Aggregation features are derived by calculating metrics over a window of time, such as averages, counts, max/min values, etc.
Using Tecton's Aggregation Engine is optional. If you prefer to write your own custom ETL pipelines, please review how write custom batch aggregation features
Quick Example​
from datetime import datetime, timedelta
from tecton import StreamFeatureView, Entity, Aggregation, StreamSource, PushConfig
from tecton.types import String, Timestamp, Float64, Field
from tecton import TimeWindow
# Define the entity for this feature
user = Entity(name="User", join_keys=["user_id"])
# Define a Streaming Push Source
input_schema = [
Field(name="user_id", dtype=String),
Field(name="timestamp", dtype=Timestamp),
Field(name="transaction_amount", dtype=Float64),
]
transactions_source = StreamSource(
name="transactions_source",
stream_config=PushConfig(log_offline=True),
schema=input_schema,
)
# Time window aggregation feature
transaction_aggregations = StreamFeatureView(
name="transaction_aggregations",
source=transactions_source,
entities=[user],
online=True,
offline=True,
feature_start_time=datetime(2018, 1, 1),
aggregations=[
Aggregation(
column="transaction_amount", function="sum", time_window=TimeWindow(window_size=timedelta(days=30))
),
Aggregation(
column="transaction_amount", function="sum", time_window=TimeWindow(window_size=timedelta(days=180))
),
Aggregation(
column="transaction_amount", function="count", time_window=TimeWindow(window_size=timedelta(days=180))
),
Aggregation(
column="transaction_amount", function="last", time_window=TimeWindow(window_size=timedelta(days=180))
),
Aggregation(
column="transaction_amount", function="max", time_window=TimeWindow(window_size=timedelta(days=365 * 4))
),
Aggregation(
column="transaction_amount", function="min", time_window=TimeWindow(window_size=timedelta(days=365 * 4))
),
],
schema=input_schema,
)
This simple streaming example calculates:
- The trailing 30d transaction amount sum
- The trailing 180d transaction amount sum
- The trailing 180d transaction count
- The last transaction amount over the past 180 days
- The max transaction amount in the past 4 years
- The min transaction amount in the past 4 years
Benefits of the Aggregation Engine​
If you define an aggregation feature using Tecton's Aggregation
concept, you
get the following benefits:
Simplicity
- Simple UX: As the example above shows, defining these online/offline-consistent, highly-performant and fresh features requires only a few lines of code
- Preprocessing Flexibility: You can aggregate raw data directly (see example above), or aggregate raw data that you filter / transform using standard Python or SQL
- Backfill Support: Streaming and Batch Features can be backfilled from batch data sources
- Data Source Agnostic: Aggregations are seamlessly supported across Batch, Stream or Push Data Sources
Performance & Efficiency
- Lifetime Window Support: You can aggregate a limited time window, or the entire life-time of data
- Low Latency Serving: Tecton optimizes the stored data to provide ultra-low latency serving, even for large time windows
- Streaming Memory Efficiency: Streaming aggregation features manage their state in Tecton's online store. As a result, they have a very limited memory footprint - even for arbitrarily large time windows. As a result, OOMs that you commonly run into with industry-standard streaming processors are a thing of the past.

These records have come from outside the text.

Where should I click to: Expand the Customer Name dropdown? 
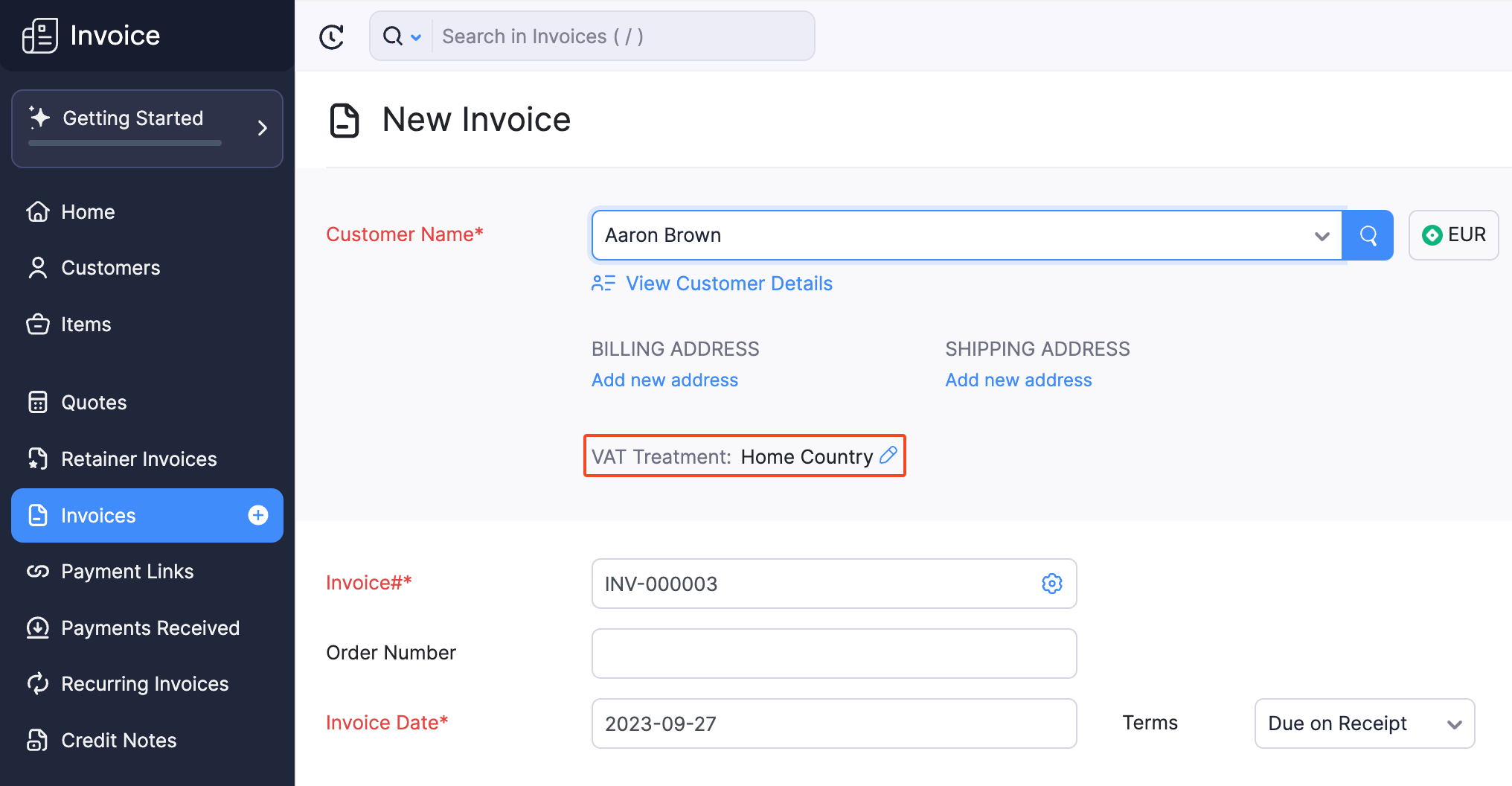1322,235
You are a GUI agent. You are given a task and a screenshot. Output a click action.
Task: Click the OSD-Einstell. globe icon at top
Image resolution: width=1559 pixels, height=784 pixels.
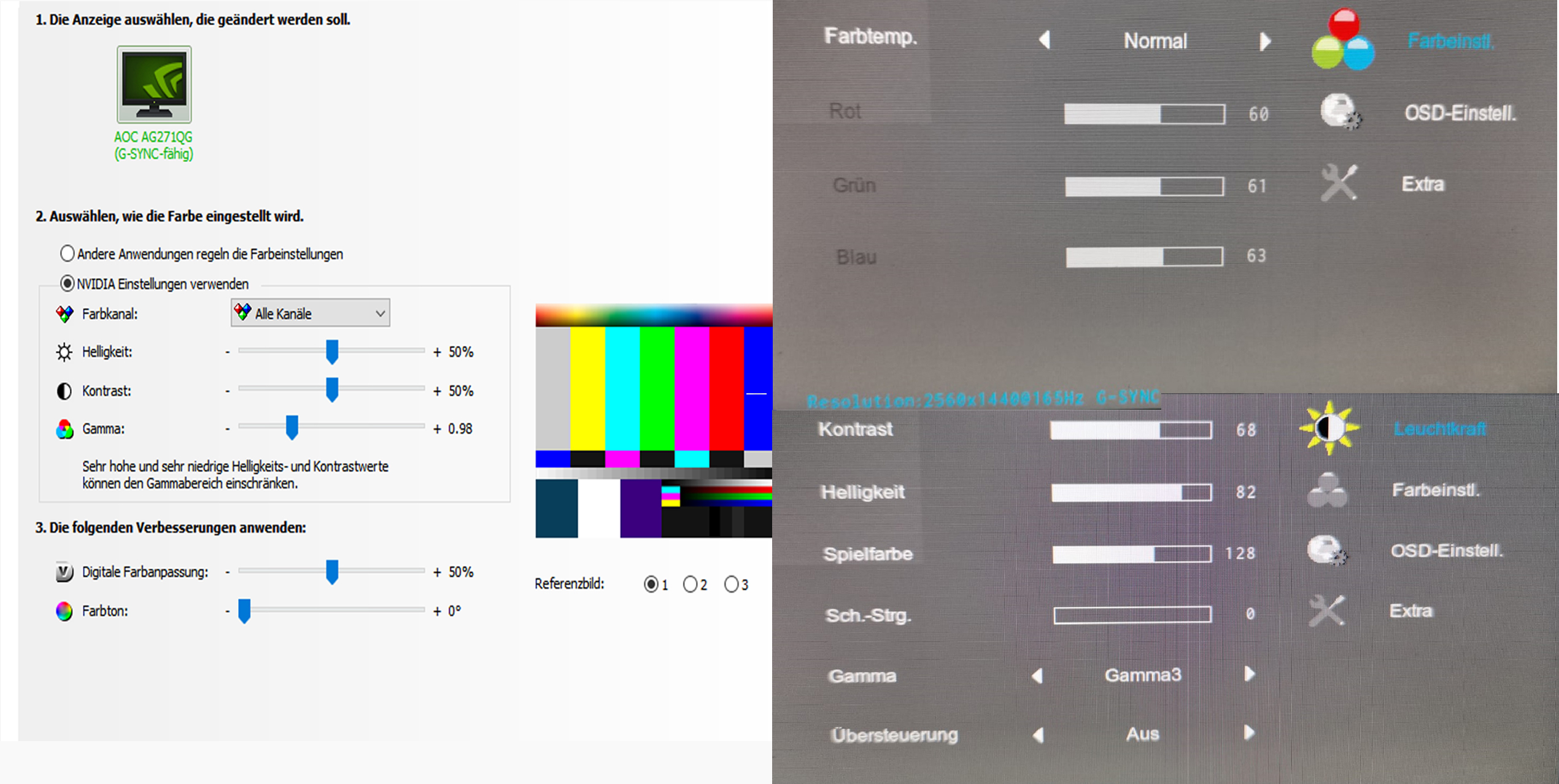[1340, 112]
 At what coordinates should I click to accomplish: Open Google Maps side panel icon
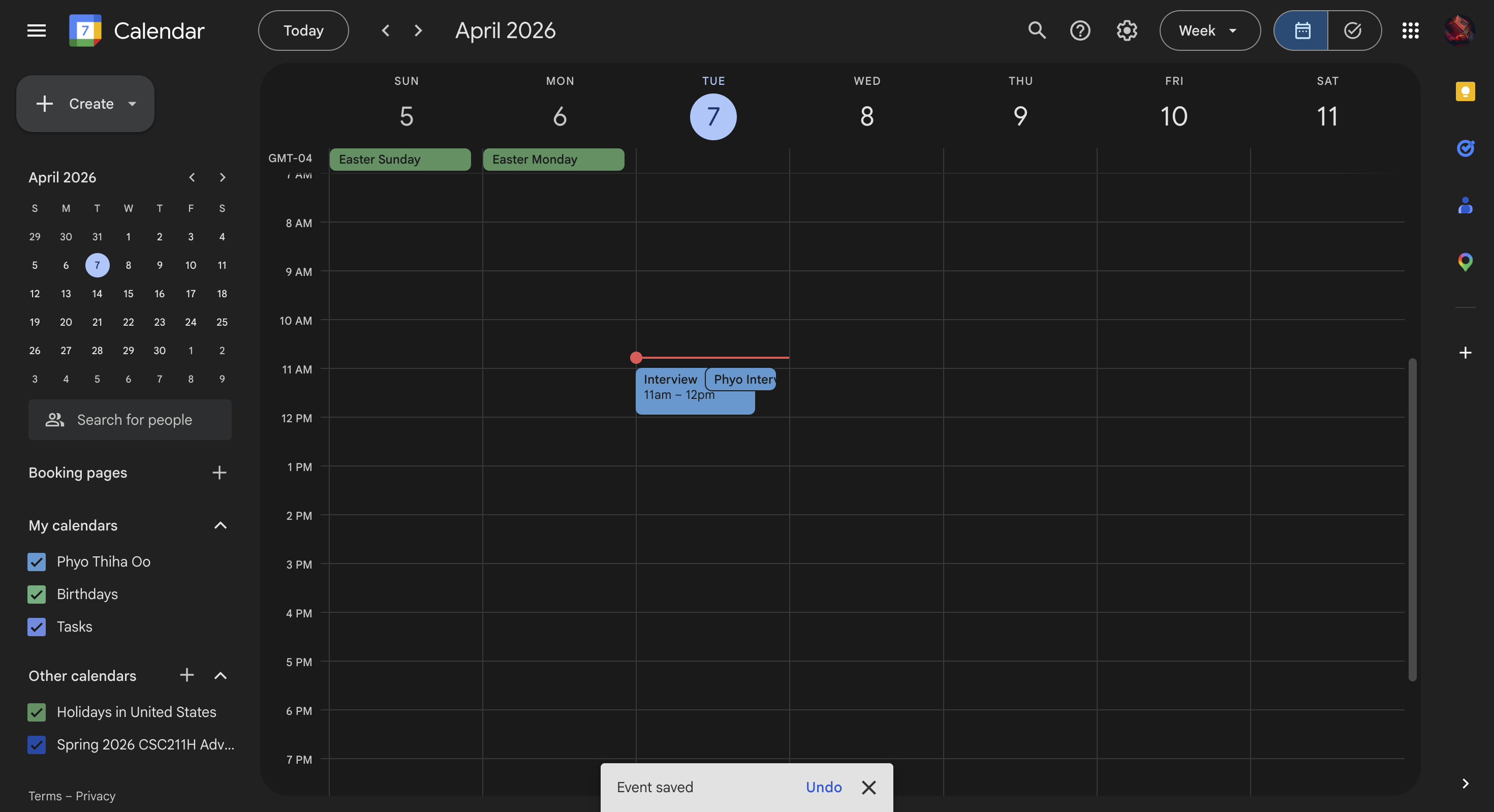coord(1465,262)
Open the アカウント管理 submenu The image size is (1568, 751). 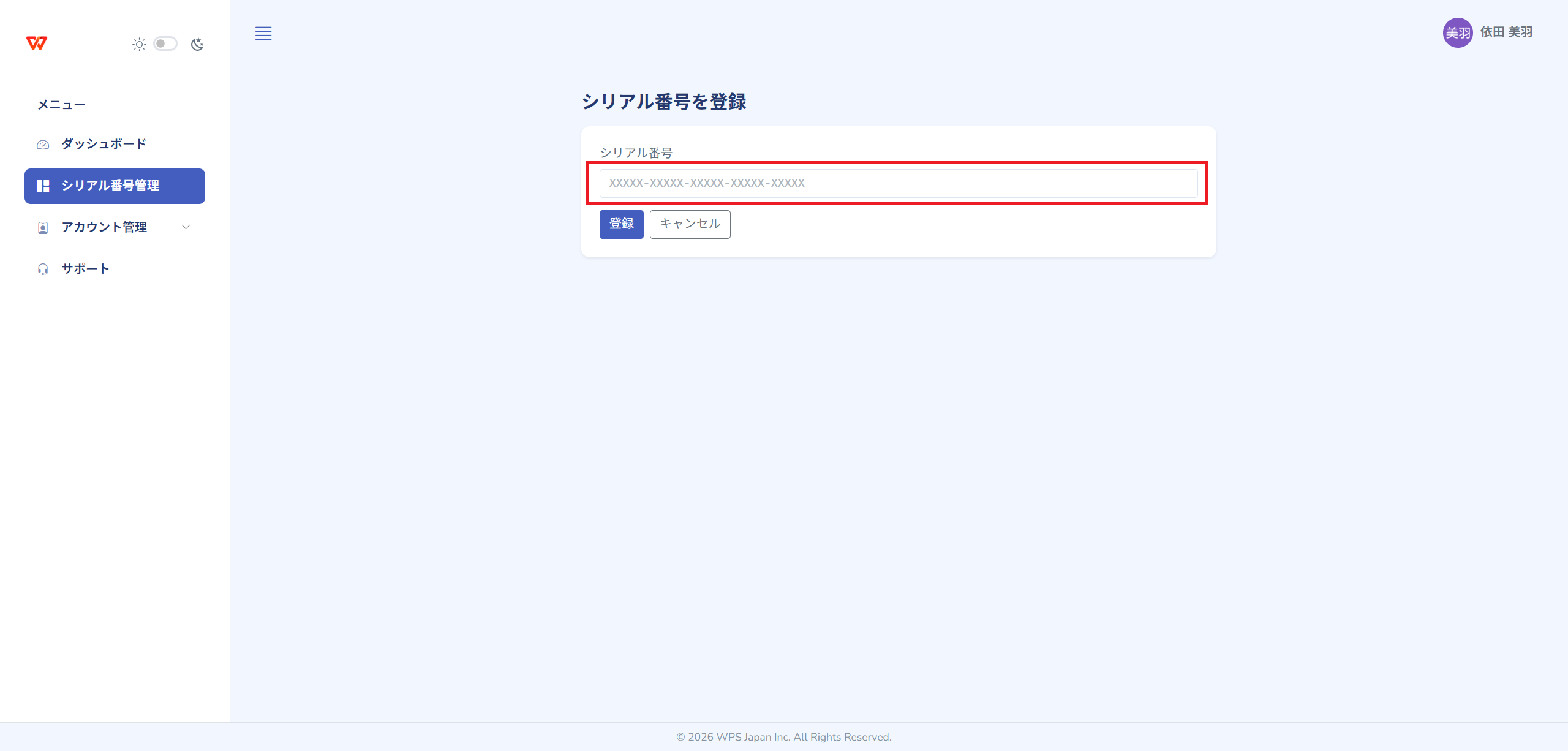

- Online Storage Efficiency: Tecton's aggregation engine optimizes the data stored in the online store, significantly reducing the infrastructure cost
- Minimal Backfills: Backfills are done intelligently - Tecton only writes relevant data of the recent past to the online store.
Accuracy
- High Freshness: Time Window aggregations can be anchored to the "present" time, at which the feature data is requested. This allows you to fetch aggregation features that are fresh as of a few milliseconds
- Time Travel Compatible: When generating training data, Tecton's time travel capability ensures that you avoid online/offline skew
- Correctness Guarantees: Writing time window aggregations that can be executed online and offline consistently is hard and getting it wrong is easy. If you use Tecton aggregations, online/offline consistency and accuracy are guaranteed.